Banksy-Video zu „Louise Michel“ - Rettungsschiff in Seenot

Im Streit um den Umgang mit Flüchtlingen im Mittelmeer hat der geheimnisumwitterte Streetart-Künstler Banksy die EU kritisiert und seine Unterstützung für das Rettungsschiff „Louise Michel“ bekräftigt. Erst kürzlich war bekannt geworden, dass Banksy das private Rettungsschiff unterstützt, das sich am Samstag im Mittelmeer mit mehr als 200 Menschen an Bord in Seenot befand.

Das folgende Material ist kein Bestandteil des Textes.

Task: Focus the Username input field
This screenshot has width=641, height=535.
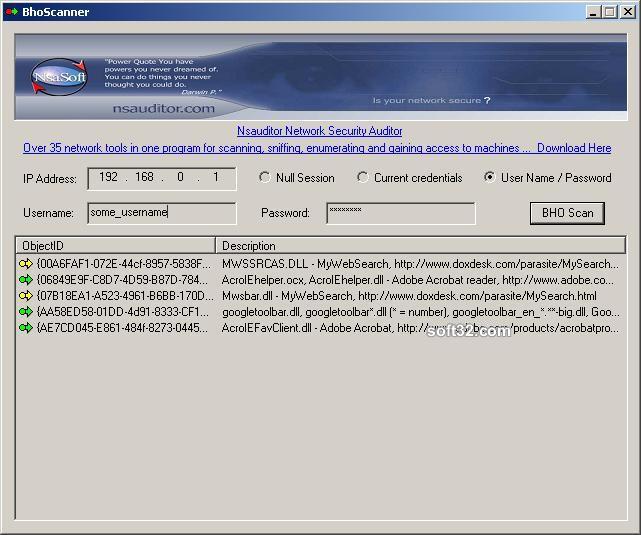Action: (x=161, y=213)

„Es ist ein Schiff der französischen Marine, das wir in ein Rettungsboot umgebaut haben, weil die EU-Behörden Notrufe von „Nicht-Europäern“ absichtlich ignorieren“, ist in den Untertiteln eines knapp einminütigen Videos zu lesen, das am Samstag auf Instagram veröffentlicht wurde. „Er hat das Schiff finanziert und bemalt“, bestätigte die Sprecherin einer Organisation, die eine eigene Website zur „Louise Michel“ erstellt hat, am Freitag der Deutschen Presse-Agentur (dpa). Wer der Besitzer des Schiffes ist, wollte die Sprecherin nicht sagen.

Im Video schlug Banksy auch einen ironischen Ton an. „Wie die meisten Menschen, die es zu etwas in der Kunstwelt gebracht haben, habe ich eine Yacht gekauft, um auf dem Mittelmeer herumzukreuzen“, heißt es in den Untertiteln des Videos. Unterlegt ist es mit Fotos und Videosequenzen, die unter anderem die „Louise Michel“ und schwarze Migranten im Wasser zeigen. Auf dem rosa bemalten Schiff ist auf einer Schiffswand ein Kunstwerk Banksys zu sehen, das ein Mädchen mit Schwimmweste und einem herzförmigen Rettungsring zeigt.

Banksys Identität gibt nach wie vor Rätsel auf. Bekannt ist, dass er aus Bristol im Südwesten Englands stammt und Ende der 90er Jahre nach London kam. Einen Namen machte er sich mit gesellschaftskritischen und meist kontroversen Motiven, die oft überraschend auftauchen.

Das Video, das innerhalb von drei Stunden mehr als 1,3 Millionen Mal aufgerufen wurde, endet in Anlehnung an die Bewegung „Black Lives Matter“ mit der Aufschrift: „All Black Lives Matter“ (auf Deutsch: Alle schwarzen Leben zählen).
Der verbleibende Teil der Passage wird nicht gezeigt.